§ **EXTRACTED ENTRIES**:
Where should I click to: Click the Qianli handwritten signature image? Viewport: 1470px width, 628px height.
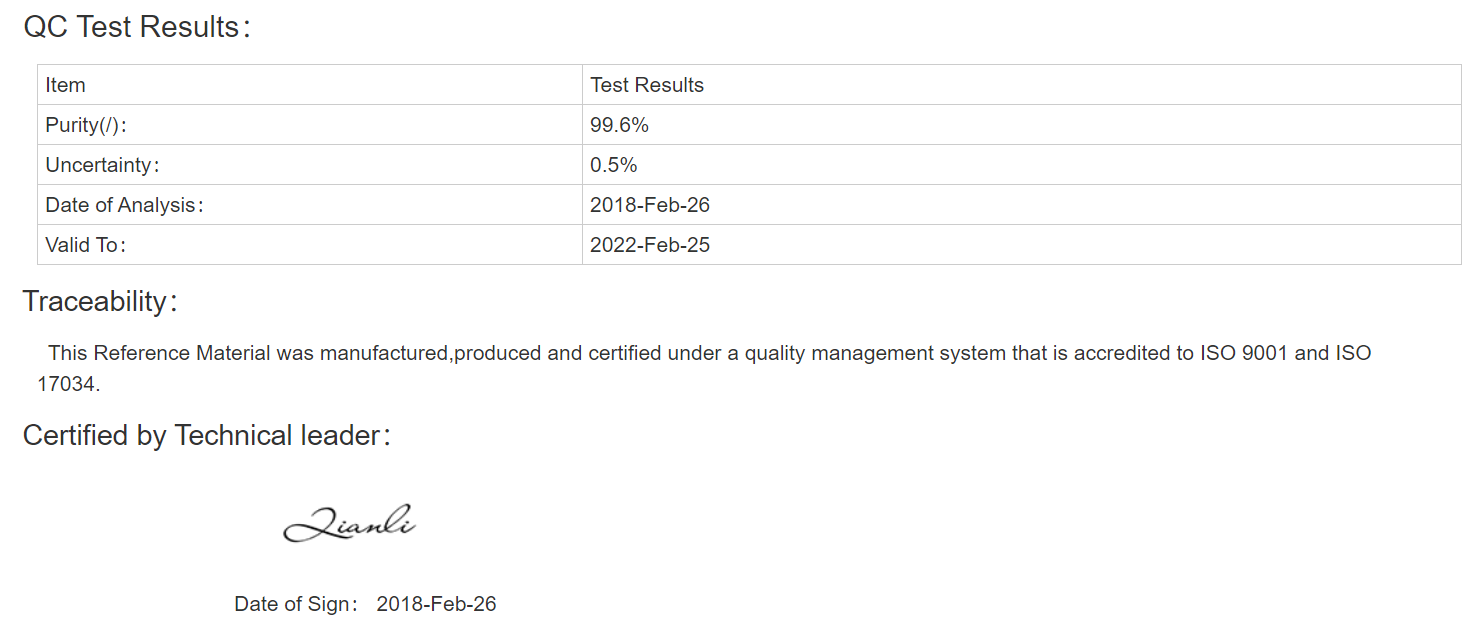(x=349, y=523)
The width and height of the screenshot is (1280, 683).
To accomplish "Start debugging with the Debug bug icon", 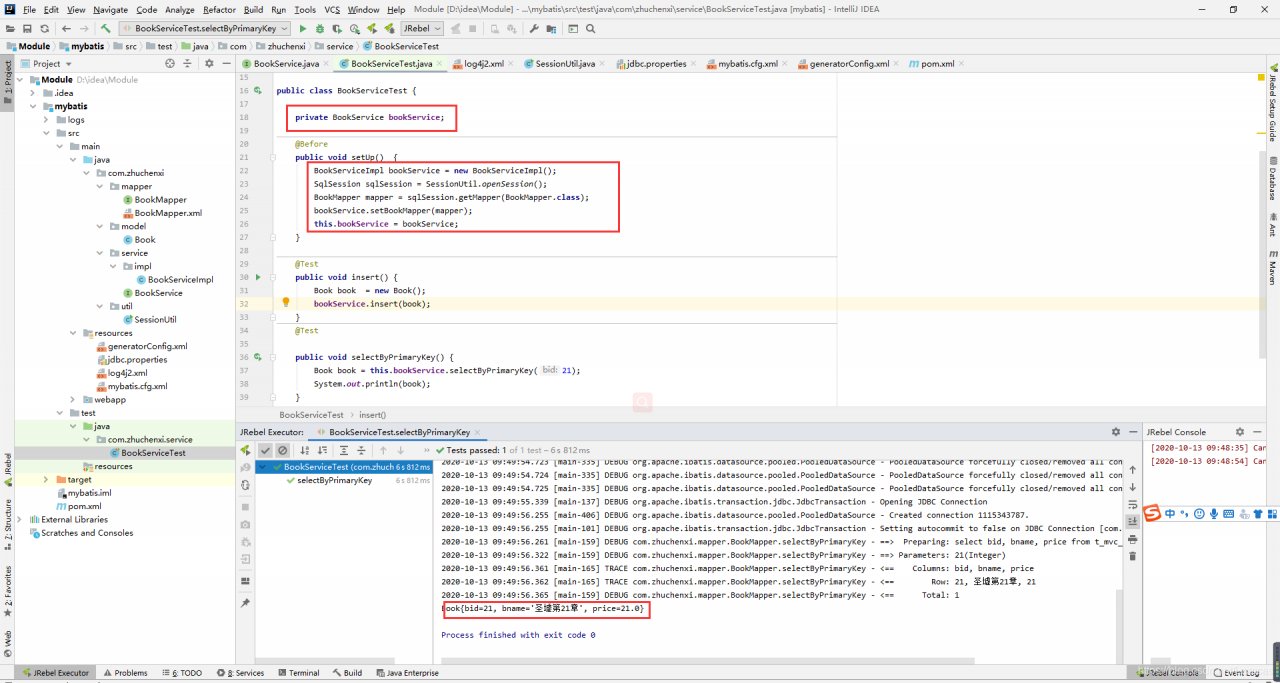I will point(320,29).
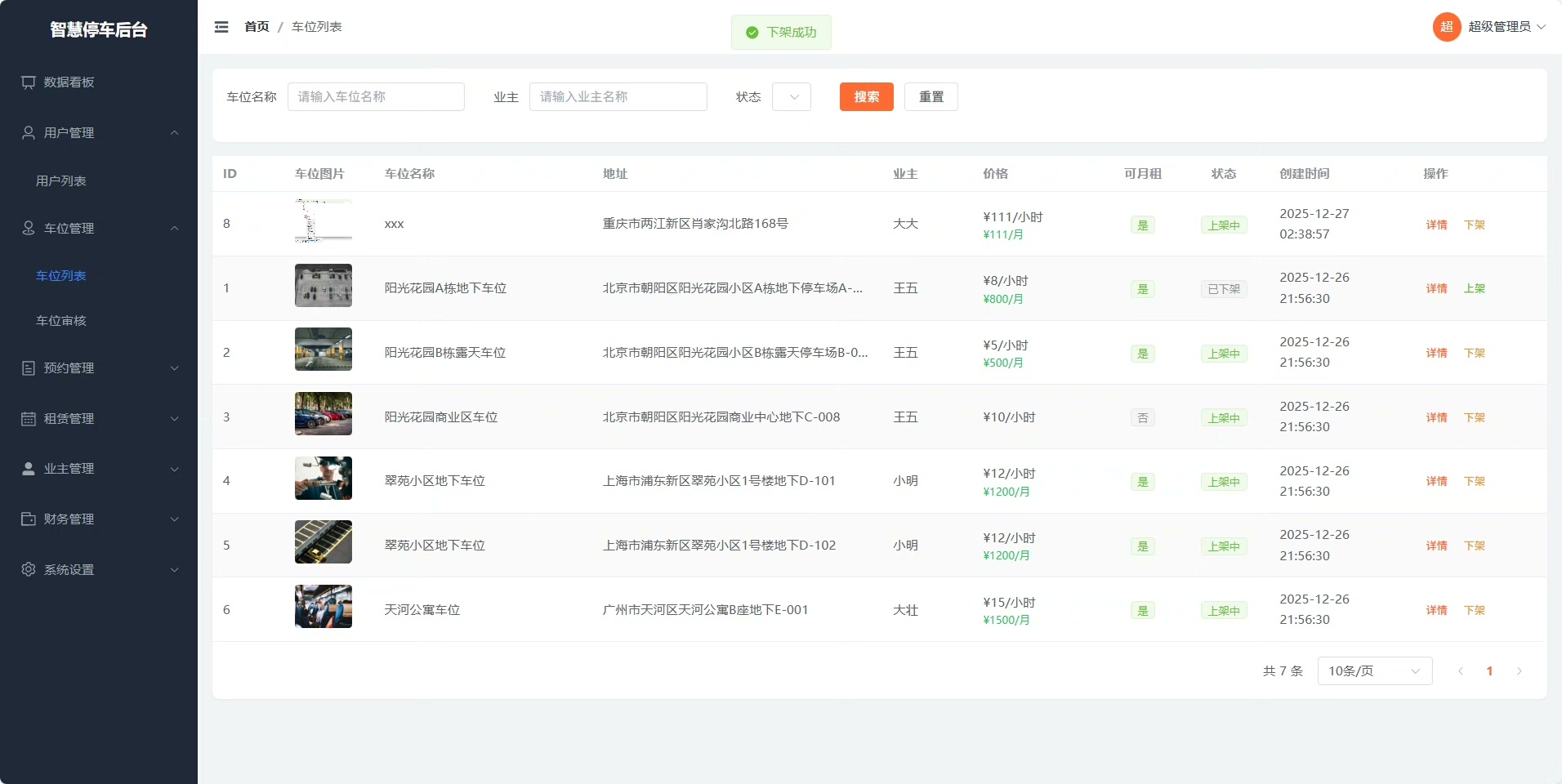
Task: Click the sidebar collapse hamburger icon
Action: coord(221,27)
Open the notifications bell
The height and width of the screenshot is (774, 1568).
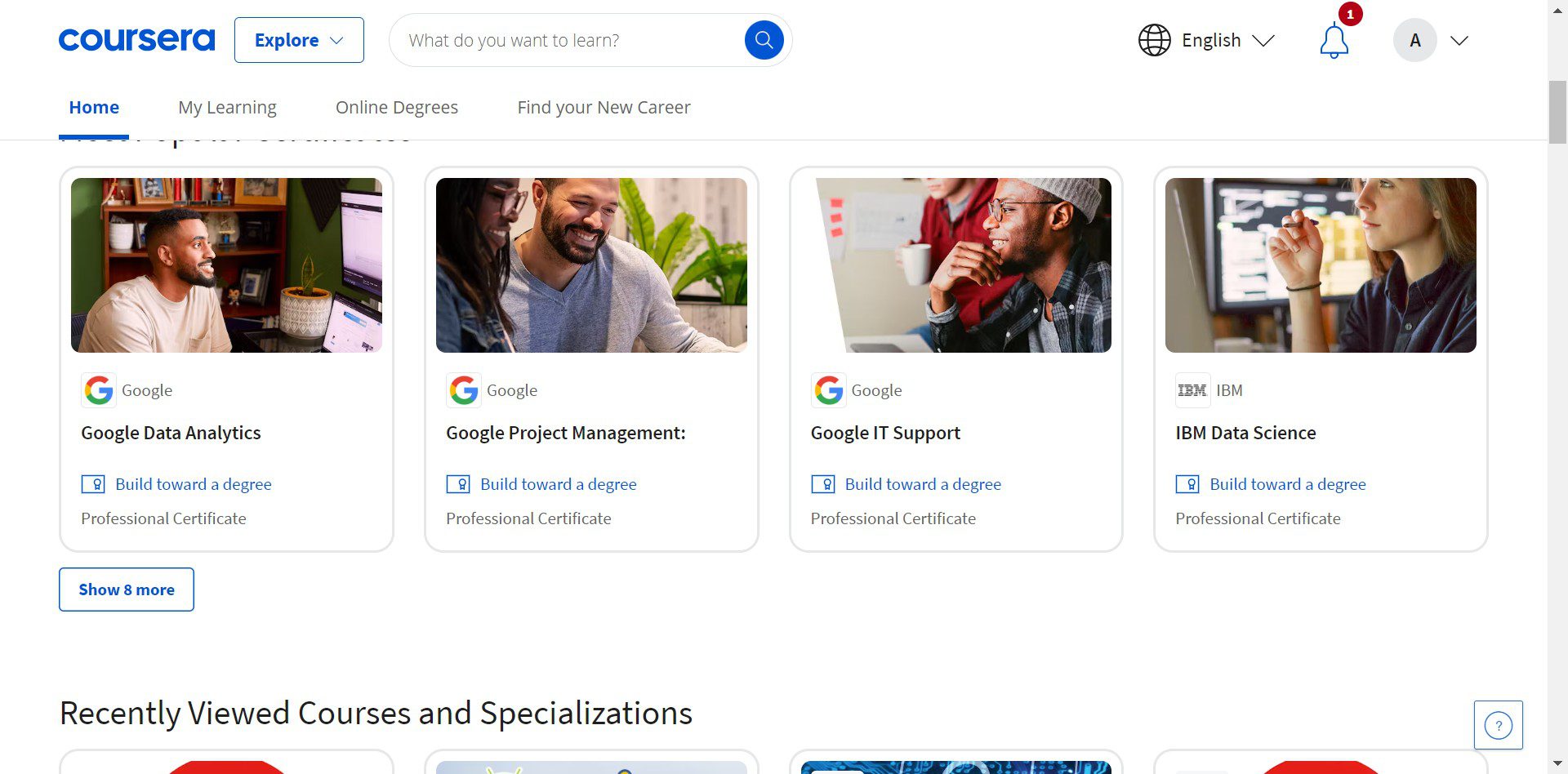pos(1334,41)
...
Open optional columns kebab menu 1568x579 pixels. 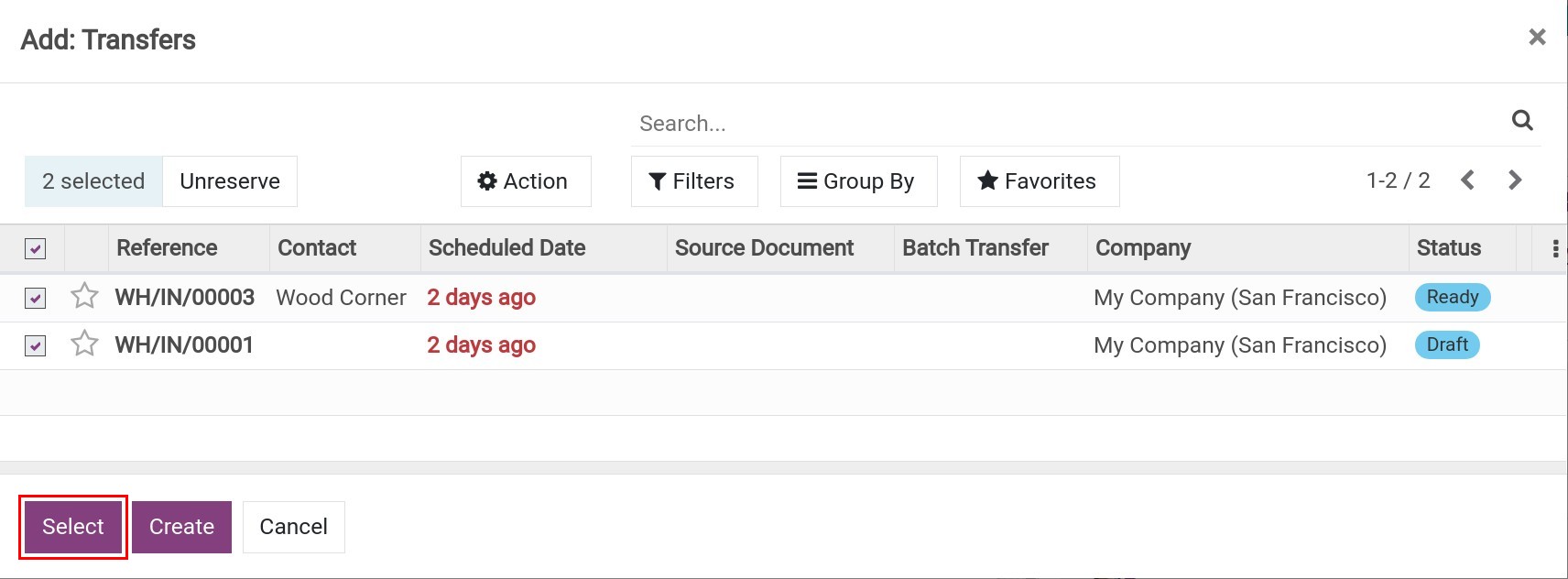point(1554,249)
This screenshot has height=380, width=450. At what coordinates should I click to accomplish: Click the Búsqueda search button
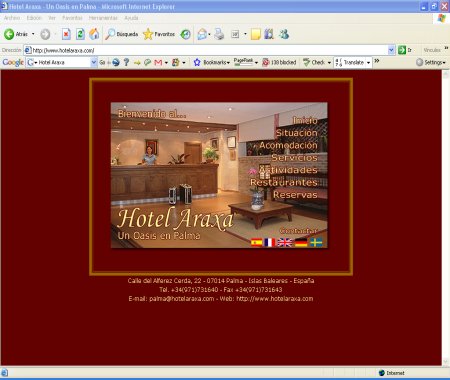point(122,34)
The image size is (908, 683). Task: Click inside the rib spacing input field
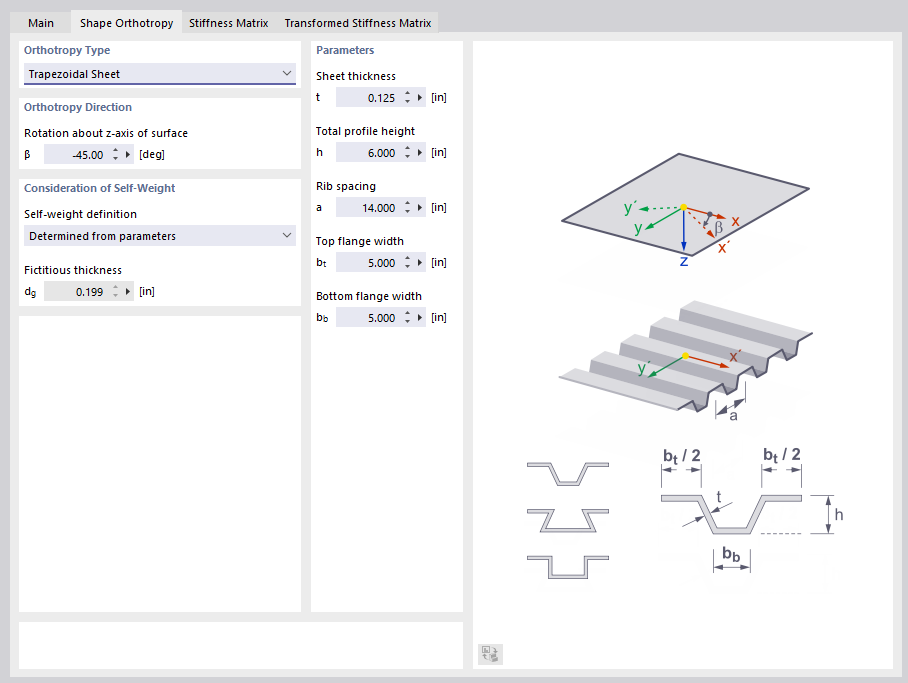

§ **WHAT THE TASK REQUIRES**:
In the material above, which lines fall between the one holding "This screenshot has" and the one holding "The image size", inclusive? Print exactly those, with the pictures left out.

§ **TASK RESULT**:
This screenshot has height=380, width=450. At what coordinates should I click to accomplish: Click the Búsqueda search button
point(122,34)
The image size is (908, 683). Task: Click inside the rib spacing input field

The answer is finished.